Today kicks off a month of Trisomy Awareness. 

Elizabeth Joy & Everly Marie

Our family will be spending the day with two special Trisomy 18 families.  The Adams and Marquart families both lost their blessings this past year in May and July respectively.  Though our losses bring us together, our memories and shared love for our girls bonds us.  I know we all, including spouses and children, look forward to this opportunity to reflect on a journey that only few have experienced. 

Melanie Rachel

Everly, along with Elizabeth Joy and Melanie Rachel, were born with a rare and life-limiting genetic condition called Trisomy 18.  This condition occurs when there is an extra 18th chromosome present.  At this time, doctors are unsure as to what causes this type of abnormality to occur. 

Though we are not great fans of statistics, they give some general idea of the outcomes for these babies.  More than 50% of babies carried to term will be stillborn.  Less than 10% of babies who do survive will live to their first birthday. 

Everly made it 11 months and 6 days. 

Trisomy 18 can affect just about every part of a baby's body.  Most (90%) have heart defects of some kind.  Physical and mental challenges are characteristic for our sweet children.  It is not uncommon for them to have:  difficulty with oral feeding, kidney problems, physical malformations, spine issues, digestive concerns and many more issues as well. 

However, babies and children with Trisomy conditions are loving, entertaining, communicative and bring so much joy to their families!  They offer SO much to all who know and love them!

So many in the medical establishment leave no hope for our babies.  When we received the Trisomy 18 diagnosis for Everly when she was 5 days old, we were told to just take her home and love on her.  Yes, we did, but we should have been given the other side that it is possible to seek treatments and help, too.  I'm glad we didn't just listen to them but listened to Everly and followed her lead. 

Everly was a light for all of us in our family and to so many who friends and family and even people who didn't know her!  She was amazing and brought so much awareness to Trisomy 18.  She defied so many odds and so many statistics!  She continues to be that light as we think back to all that she did and continues to do even in spirit. 

Here are a few other awesome Trisomy 18 kiddos that I followed along my own journey and are also now chasing butterflies and rainbows with Everly:

Nora Rose

Unfortunately there is very little research and funding to help learn more about Trisomy conditions.  

There is no cure for any of the various Trisomy conditions this time.

Please help us this month raise Trisomy Awareness!  Feel free to click here to download a graphic to use for the month!  


  1. Hello Crystal!! I've been away from my laptop for a couple of days, but finally had the chance this afternoon to check out Everly's full-size site.
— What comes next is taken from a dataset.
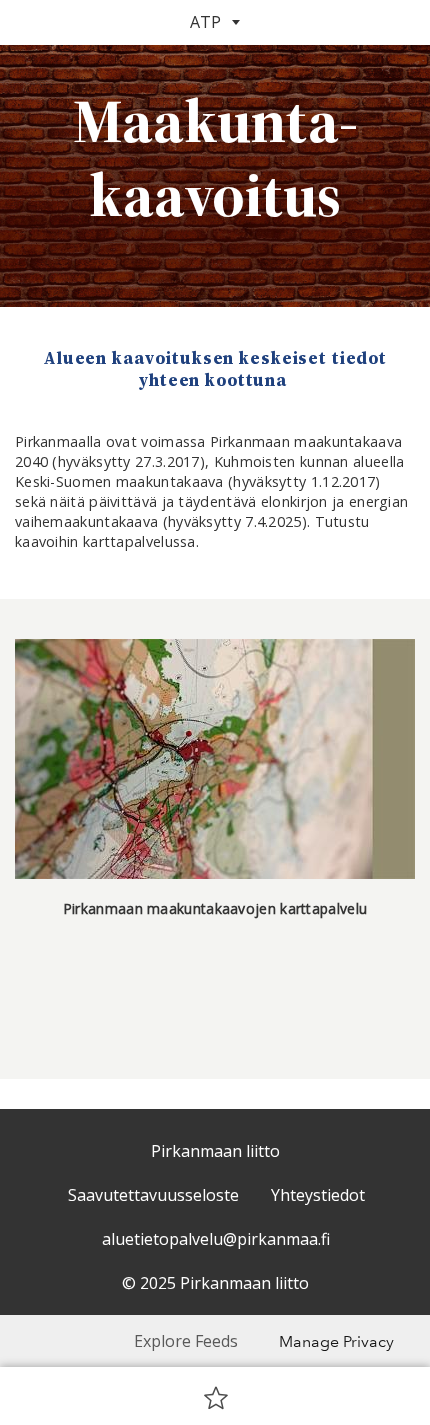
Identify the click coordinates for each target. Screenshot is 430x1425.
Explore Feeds (186, 1341)
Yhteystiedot (318, 1195)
It's WONDERFUL! Sweet & lovely, just like your Sweet Pea! I'm so glad you have a proper site of your own to post your thoughts and those beautiful family photos of your precious Everly and her big bros. Lots of love to you on this new outlet. Talk to you soon- Anissa

    1. Thank you, Anissa! You're so dependable on your replies! One of the many facets I love about you! Hope you had a great weekend...YOU deserved it! I'm SO thrilled about this new website. I can't wait to just pound keys and get it all out there. Hold me back!